Chinese Foreign Ministry spokeswoman Hua Chunying said she noted Trump was saying his wish of meeting Xi, and that China was willing to maintain “close contact” with the U.S. side, but said she had no information to share on any visit by Xi.
U.S. Department of Agriculture Deputy Secretary Stephen Censky said on Wednesday that two head of the states were expected to meet “sometime in March,” but no dates have been set yet.
The Chinese Government has shared few details of the negotiations this week.
In the meantime, Chinese trade data released showing imports from the United States fell 41.2 percent from a year earlier to $9.24 billion, the lowest amount in dollar terms since February 2016.
Exports to the United States also declined 2.4 percent to $36.54 billion, the lowest amount since April 2018.

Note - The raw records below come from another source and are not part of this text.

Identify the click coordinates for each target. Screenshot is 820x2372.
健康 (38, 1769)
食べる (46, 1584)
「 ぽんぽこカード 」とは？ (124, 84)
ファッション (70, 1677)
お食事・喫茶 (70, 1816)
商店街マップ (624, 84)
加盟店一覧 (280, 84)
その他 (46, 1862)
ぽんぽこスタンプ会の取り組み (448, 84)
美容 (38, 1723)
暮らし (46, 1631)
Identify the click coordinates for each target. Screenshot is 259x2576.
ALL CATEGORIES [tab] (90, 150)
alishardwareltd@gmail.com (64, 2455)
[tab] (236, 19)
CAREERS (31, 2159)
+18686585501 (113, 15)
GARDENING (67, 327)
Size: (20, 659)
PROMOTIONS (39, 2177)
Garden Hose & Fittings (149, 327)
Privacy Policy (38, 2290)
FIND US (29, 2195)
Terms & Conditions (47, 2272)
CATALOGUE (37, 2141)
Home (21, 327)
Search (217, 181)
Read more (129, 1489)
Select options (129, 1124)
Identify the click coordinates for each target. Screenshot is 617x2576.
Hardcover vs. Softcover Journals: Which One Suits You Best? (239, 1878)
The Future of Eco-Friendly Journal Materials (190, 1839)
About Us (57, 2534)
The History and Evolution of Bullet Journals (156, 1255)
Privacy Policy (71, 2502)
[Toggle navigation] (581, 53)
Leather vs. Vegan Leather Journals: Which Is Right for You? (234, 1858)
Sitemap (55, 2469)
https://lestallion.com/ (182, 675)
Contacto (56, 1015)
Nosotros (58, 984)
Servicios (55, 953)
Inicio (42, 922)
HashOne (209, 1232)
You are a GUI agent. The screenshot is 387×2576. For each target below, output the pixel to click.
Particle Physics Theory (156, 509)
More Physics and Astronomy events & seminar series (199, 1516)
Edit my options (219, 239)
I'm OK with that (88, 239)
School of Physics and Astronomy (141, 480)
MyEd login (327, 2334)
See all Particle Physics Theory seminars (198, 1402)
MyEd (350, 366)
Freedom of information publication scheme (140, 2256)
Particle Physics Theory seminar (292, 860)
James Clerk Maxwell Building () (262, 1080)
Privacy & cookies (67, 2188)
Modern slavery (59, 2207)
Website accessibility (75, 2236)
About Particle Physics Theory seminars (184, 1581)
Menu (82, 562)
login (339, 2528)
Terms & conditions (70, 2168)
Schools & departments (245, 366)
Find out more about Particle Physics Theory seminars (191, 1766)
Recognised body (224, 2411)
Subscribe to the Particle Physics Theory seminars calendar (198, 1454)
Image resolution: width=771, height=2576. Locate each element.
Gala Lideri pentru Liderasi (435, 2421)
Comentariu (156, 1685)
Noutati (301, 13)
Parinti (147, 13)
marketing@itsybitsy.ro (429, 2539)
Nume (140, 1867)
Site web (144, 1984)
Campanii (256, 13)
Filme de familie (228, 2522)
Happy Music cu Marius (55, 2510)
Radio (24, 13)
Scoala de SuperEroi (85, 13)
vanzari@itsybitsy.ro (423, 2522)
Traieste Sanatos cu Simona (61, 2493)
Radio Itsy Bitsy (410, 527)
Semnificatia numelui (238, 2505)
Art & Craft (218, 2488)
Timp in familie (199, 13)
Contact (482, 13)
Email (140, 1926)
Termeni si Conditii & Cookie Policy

China’s trade surplus with the United States decreased to $27.3 billion in January, from $29.87 billion in December.
China’s soybean imports fell 13 percent in January from a year earlier, customs data showed, as a heavy duty on shipments from the United States, its second largest supplier, curbed purchases.
The United States has used tariff as a leverage to bring Beijing on the table demanding significant structural policy changes, including ending the forced transfer of American technology, fully enforcing intellectual property rights, and curbing industrial subsidies.
However, Chinese officials denied accusations of trade abuses. But, as the negotiations are moving on, the chances of China agreeing to the demands by the United States seem brighter.
However, a report in Global Times read, “China will never harm its fundamental interests. The trade war has tested the policy, and we have seen the change in Washington’s attitude.”